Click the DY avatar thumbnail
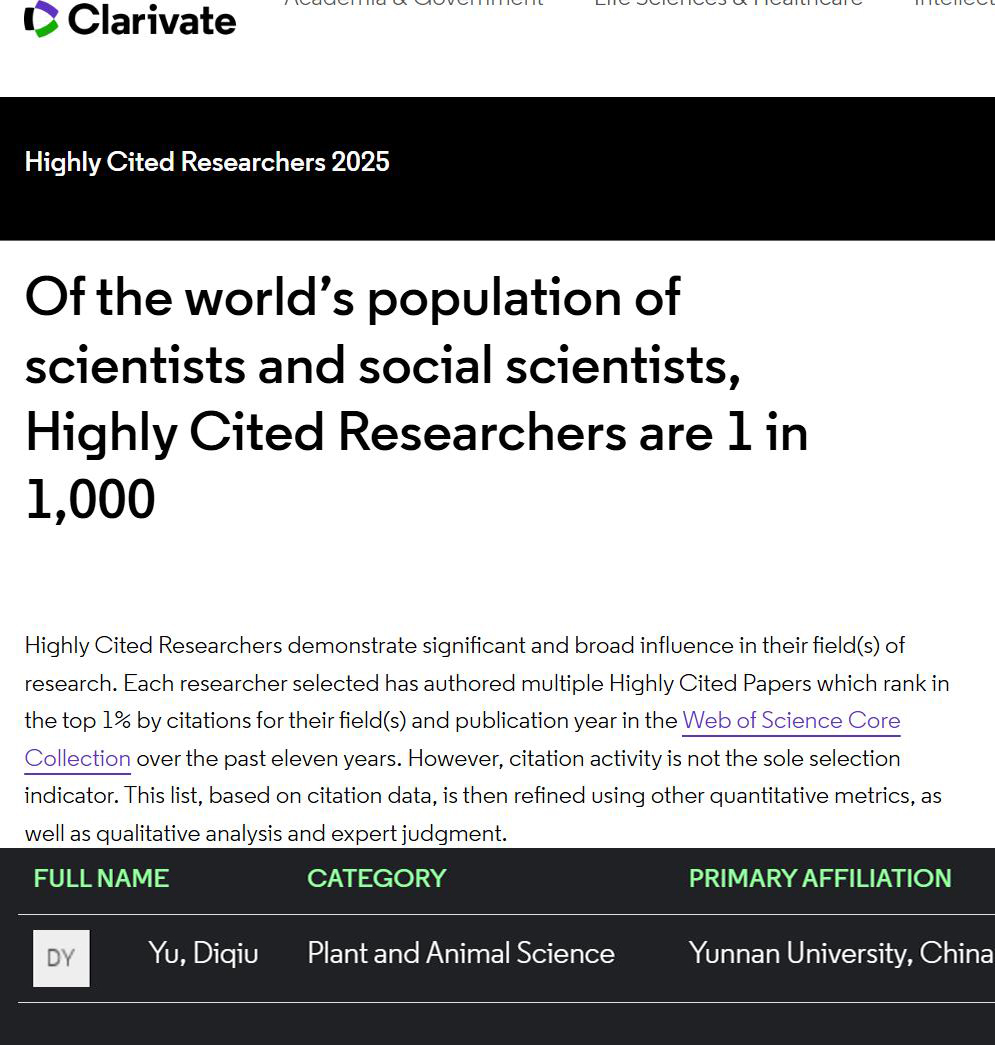This screenshot has height=1045, width=995. click(x=61, y=958)
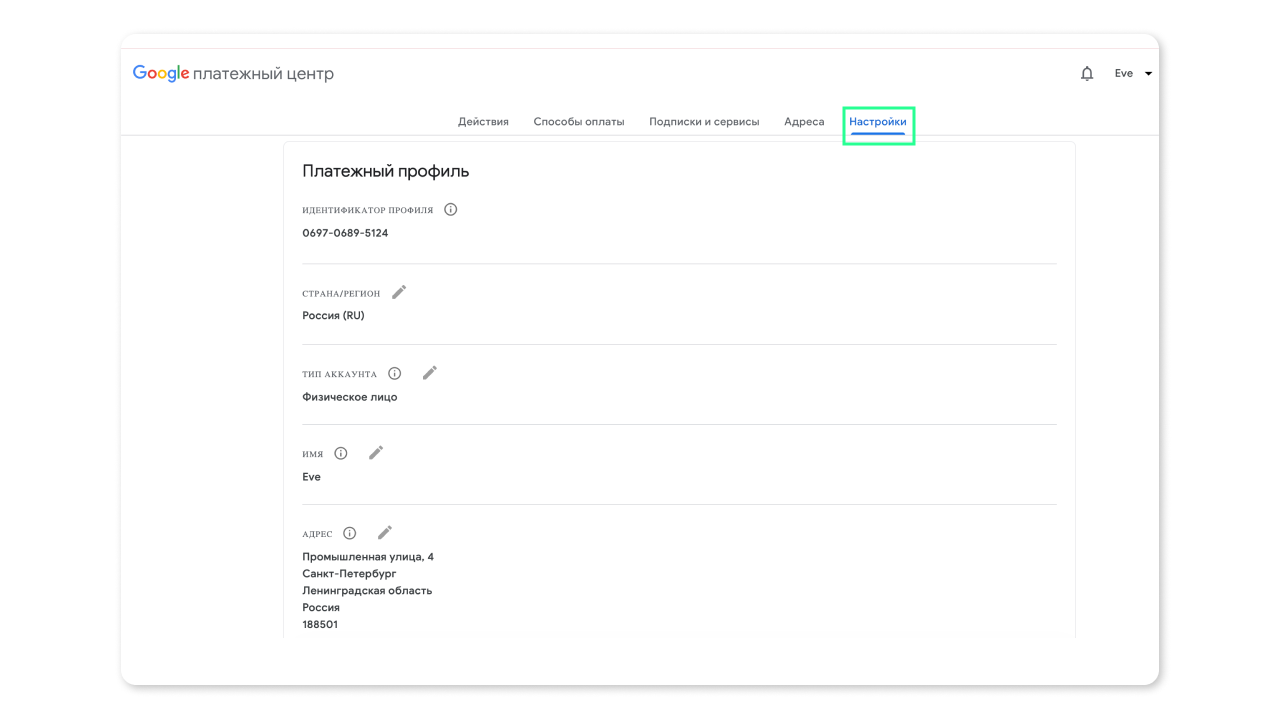Switch to the Адреса tab

[804, 121]
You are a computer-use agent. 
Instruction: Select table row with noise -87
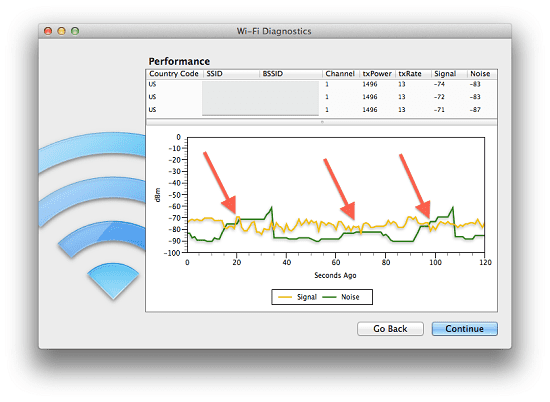322,110
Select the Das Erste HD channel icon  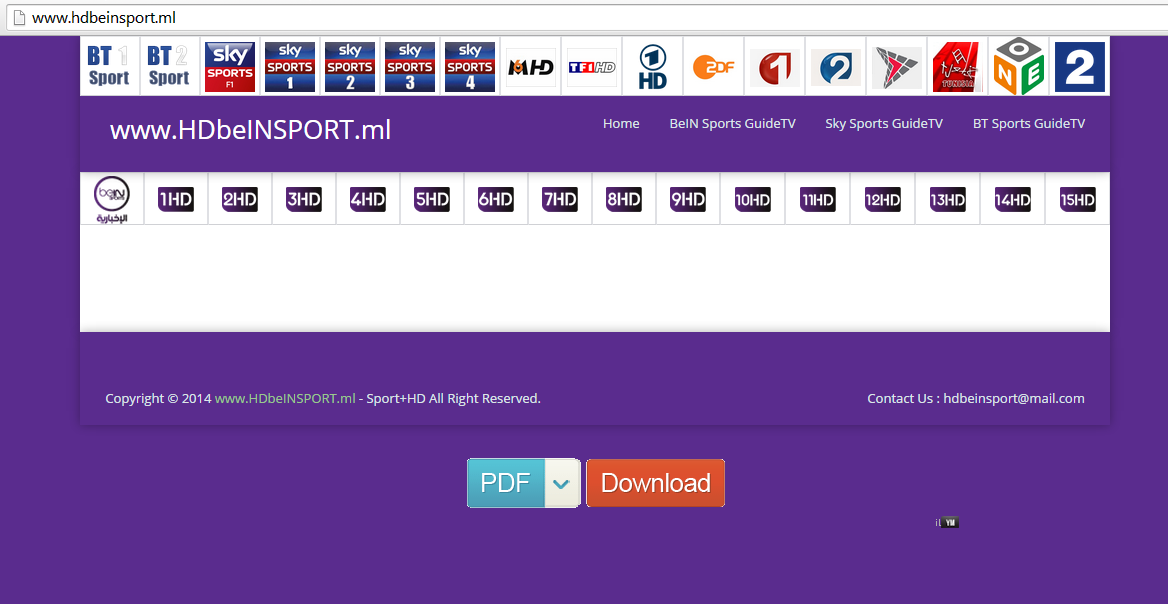click(653, 67)
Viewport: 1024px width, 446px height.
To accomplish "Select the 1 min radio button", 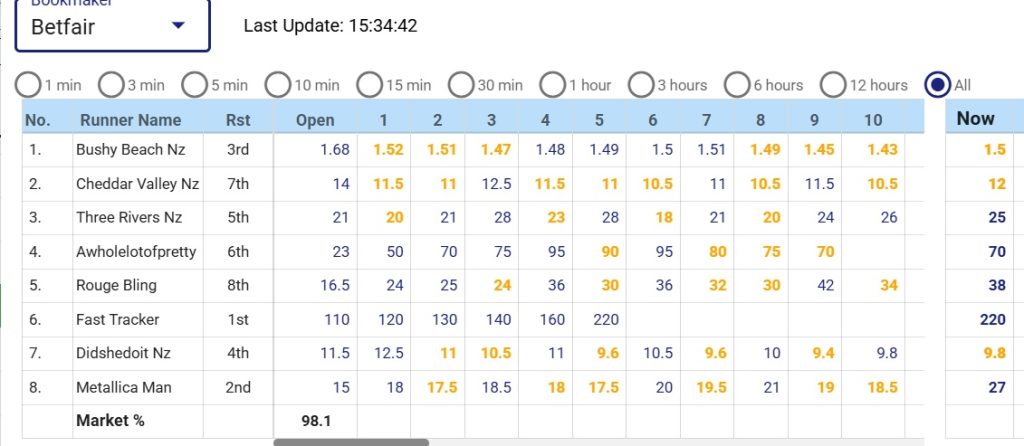I will [29, 85].
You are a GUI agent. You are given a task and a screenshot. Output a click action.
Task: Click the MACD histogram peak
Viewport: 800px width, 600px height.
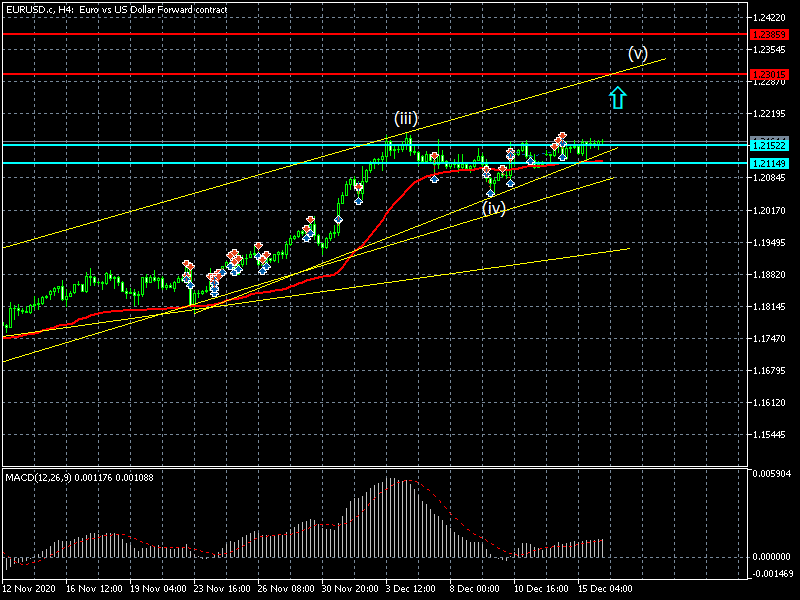point(388,482)
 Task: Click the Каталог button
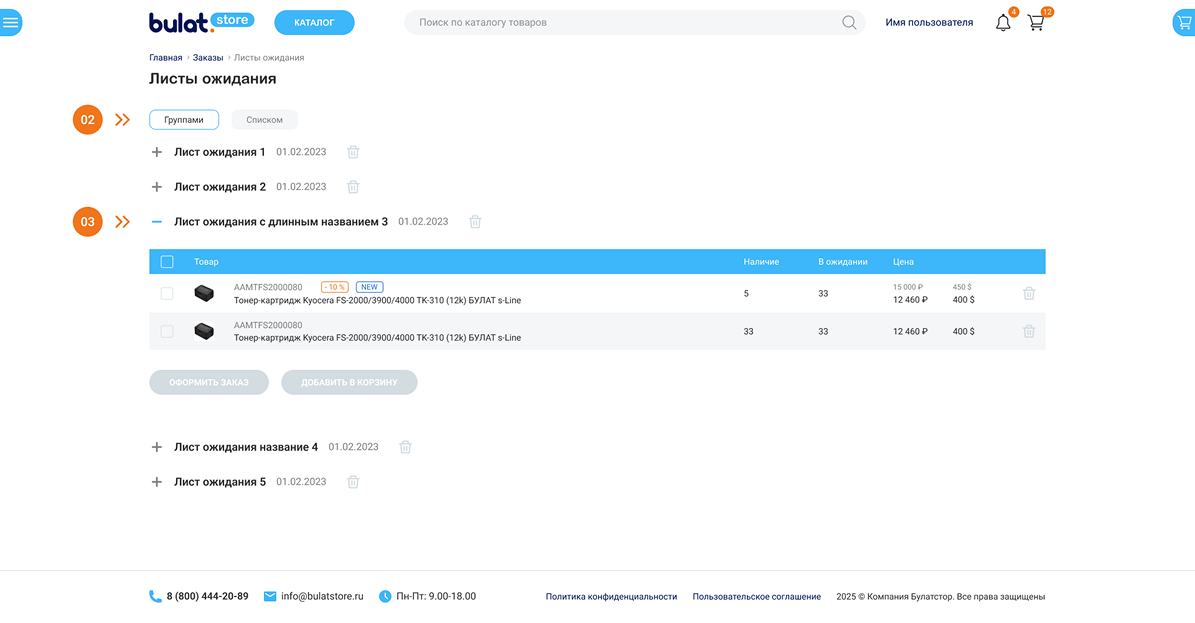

□ □ □

Wymagania zadania
Zamień „peak” na „trough” w materiale, od wiersza z „You are a GUI” aż do końca materiału, a resztę pozostaw bez zmian. Podaj tylko te wiersze i pomiń w nich obrazy.

Odpowiedź do zadania
You are a GUI agent. You are given a task and a screenshot. Output a click action.
Task: Click the MACD histogram trough
Viewport: 800px width, 600px height.
point(388,482)
 Task: Click the Каталог button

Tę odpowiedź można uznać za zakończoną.